- _The task_
Where the line with "Steve Hackett (249, 489)" appears below, start writing out lines exactly, and finish with the line with "Refuser (977, 2150)", which is included; write out nothing else.

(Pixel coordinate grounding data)

§ §

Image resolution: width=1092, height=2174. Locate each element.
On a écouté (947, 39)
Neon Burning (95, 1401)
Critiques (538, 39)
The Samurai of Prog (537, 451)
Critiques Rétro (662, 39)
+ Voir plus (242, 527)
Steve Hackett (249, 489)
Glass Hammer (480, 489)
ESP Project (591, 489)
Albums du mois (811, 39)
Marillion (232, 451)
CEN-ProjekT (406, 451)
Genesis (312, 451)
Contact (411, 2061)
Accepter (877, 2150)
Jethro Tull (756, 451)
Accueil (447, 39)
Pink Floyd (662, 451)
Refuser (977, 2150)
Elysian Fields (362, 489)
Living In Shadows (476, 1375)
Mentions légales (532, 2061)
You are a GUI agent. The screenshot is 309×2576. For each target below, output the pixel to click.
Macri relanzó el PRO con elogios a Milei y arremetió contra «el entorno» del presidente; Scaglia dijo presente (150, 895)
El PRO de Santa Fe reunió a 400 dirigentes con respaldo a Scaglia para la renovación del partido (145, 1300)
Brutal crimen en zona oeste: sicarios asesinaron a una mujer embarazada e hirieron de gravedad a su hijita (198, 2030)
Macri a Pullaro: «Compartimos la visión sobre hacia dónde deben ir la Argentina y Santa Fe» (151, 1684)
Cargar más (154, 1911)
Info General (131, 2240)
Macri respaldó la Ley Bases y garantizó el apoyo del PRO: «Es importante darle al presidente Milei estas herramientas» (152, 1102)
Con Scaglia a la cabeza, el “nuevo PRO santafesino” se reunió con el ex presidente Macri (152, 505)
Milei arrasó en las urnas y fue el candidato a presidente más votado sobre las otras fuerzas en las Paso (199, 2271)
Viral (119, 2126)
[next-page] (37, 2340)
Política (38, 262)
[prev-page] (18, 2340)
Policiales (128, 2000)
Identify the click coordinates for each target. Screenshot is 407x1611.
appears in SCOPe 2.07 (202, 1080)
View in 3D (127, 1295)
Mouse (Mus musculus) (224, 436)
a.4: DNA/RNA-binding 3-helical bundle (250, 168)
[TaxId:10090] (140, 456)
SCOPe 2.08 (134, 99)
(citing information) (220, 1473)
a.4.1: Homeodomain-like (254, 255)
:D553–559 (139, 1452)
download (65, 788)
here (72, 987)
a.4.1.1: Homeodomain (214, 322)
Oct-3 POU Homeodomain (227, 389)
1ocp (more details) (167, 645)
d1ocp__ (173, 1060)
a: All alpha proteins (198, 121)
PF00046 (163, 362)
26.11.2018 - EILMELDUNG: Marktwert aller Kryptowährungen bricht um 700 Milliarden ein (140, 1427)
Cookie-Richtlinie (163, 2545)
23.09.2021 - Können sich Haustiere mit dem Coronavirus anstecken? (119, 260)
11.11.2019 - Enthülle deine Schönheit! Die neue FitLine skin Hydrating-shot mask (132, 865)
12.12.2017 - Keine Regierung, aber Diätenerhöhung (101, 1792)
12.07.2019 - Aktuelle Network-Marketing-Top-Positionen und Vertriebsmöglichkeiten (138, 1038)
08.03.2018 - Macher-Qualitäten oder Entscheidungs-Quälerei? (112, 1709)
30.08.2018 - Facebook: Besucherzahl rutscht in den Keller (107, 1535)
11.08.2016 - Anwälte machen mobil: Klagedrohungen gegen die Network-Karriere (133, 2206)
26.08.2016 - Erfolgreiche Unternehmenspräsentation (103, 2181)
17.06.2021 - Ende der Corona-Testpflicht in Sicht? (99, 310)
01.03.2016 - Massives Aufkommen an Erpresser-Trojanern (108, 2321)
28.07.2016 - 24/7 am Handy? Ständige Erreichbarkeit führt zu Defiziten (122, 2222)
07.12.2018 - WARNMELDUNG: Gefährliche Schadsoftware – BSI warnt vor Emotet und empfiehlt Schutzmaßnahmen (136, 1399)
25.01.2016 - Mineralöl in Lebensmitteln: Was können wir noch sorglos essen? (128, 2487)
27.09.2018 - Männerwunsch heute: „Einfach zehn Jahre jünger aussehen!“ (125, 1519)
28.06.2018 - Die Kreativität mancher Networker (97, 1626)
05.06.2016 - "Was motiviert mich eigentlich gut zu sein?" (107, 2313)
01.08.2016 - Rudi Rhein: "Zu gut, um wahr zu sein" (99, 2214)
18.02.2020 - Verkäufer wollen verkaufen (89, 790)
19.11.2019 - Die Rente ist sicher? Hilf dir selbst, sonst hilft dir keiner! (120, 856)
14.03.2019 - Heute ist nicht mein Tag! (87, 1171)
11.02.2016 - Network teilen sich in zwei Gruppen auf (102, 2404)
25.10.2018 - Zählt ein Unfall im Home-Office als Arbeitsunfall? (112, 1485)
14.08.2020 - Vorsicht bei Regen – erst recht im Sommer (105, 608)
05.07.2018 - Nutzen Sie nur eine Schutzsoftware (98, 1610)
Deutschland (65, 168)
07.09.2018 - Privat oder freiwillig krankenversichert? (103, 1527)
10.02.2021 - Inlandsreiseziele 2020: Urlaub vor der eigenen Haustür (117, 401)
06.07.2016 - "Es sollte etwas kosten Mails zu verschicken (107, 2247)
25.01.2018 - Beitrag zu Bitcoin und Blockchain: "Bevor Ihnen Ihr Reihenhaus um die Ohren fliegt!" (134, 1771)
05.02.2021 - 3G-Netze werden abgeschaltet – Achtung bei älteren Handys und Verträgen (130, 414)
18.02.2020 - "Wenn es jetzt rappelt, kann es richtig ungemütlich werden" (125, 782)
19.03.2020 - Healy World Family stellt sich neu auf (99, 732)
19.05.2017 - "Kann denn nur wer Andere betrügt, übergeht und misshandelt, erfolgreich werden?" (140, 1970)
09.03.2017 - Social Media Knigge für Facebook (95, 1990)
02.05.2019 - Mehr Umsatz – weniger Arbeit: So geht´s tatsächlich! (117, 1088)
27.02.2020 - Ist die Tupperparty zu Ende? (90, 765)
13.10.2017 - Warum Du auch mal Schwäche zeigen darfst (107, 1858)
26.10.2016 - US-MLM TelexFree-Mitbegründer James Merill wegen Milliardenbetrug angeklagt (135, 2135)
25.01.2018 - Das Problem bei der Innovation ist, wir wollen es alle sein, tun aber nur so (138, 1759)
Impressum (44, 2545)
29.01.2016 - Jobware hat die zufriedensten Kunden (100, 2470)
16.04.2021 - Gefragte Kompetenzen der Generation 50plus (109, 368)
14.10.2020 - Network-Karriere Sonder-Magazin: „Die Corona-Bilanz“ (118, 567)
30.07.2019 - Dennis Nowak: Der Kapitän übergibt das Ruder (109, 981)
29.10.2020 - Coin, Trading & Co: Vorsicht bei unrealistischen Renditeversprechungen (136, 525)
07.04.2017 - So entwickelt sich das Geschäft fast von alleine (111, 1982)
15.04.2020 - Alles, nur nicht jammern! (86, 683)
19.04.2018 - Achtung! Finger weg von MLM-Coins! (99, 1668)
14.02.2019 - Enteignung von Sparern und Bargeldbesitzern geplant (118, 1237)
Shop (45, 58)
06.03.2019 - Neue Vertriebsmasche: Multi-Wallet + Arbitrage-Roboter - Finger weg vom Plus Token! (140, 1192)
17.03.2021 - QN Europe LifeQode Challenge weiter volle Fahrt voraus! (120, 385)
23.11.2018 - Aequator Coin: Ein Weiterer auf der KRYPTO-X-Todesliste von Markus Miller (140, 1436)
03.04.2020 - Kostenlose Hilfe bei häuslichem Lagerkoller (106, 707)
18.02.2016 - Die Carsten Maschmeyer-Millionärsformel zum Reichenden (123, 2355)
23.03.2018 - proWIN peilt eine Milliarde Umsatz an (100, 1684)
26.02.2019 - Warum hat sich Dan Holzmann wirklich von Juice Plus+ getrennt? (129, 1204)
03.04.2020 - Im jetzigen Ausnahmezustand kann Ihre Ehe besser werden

§ §

- _Answer below_
Steve Hackett (249, 489)
Glass Hammer (480, 489)
ESP Project (591, 489)
Albums du mois (811, 39)
Marillion (232, 451)
CEN-ProjekT (406, 451)
Genesis (312, 451)
Contact (411, 2061)
Accepter (877, 2150)
Jethro Tull (756, 451)
Accueil (447, 39)
Pink Floyd (662, 451)
Refuser (977, 2150)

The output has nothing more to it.